Task details ->
List all lines of the data that include the string "will".

────────────────────

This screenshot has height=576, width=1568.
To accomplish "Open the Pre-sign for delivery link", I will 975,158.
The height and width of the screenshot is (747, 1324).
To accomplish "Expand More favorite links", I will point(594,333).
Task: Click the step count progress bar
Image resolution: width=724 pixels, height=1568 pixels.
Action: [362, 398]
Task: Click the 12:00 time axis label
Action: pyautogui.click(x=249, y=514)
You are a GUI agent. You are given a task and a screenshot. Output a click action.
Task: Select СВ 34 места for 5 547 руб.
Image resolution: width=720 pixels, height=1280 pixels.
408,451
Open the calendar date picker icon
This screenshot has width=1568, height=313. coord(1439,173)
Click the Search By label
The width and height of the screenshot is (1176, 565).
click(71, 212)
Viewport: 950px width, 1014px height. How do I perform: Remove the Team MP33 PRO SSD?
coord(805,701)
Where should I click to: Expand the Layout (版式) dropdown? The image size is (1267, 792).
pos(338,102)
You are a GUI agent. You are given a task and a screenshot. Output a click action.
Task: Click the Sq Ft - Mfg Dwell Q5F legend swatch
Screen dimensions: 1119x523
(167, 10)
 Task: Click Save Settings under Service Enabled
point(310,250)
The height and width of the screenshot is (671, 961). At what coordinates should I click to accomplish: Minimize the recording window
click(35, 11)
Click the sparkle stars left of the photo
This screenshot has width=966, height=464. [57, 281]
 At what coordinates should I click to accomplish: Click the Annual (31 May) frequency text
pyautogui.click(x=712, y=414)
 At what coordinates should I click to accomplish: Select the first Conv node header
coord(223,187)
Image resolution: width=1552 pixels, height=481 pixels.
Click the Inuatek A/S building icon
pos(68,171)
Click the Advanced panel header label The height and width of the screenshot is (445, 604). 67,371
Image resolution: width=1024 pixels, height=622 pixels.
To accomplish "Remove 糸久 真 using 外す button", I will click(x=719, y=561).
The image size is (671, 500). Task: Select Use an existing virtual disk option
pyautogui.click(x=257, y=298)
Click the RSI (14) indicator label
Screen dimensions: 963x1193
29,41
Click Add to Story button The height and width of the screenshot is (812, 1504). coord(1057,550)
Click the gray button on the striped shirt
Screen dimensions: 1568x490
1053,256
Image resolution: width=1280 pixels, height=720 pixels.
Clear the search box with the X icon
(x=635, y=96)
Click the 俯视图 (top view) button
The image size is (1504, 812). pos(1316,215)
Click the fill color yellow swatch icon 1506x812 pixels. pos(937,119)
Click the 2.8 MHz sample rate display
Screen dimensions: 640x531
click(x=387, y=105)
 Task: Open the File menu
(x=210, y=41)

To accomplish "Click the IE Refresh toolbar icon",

────────────────────

Your response ->
To accomplish "Open the Pre-sign for delivery link", I will 975,158.
To accomplish "Expand More favorite links", I will point(594,333).
To accomplish "Remove 糸久 真 using 外す button", I will click(x=719, y=561).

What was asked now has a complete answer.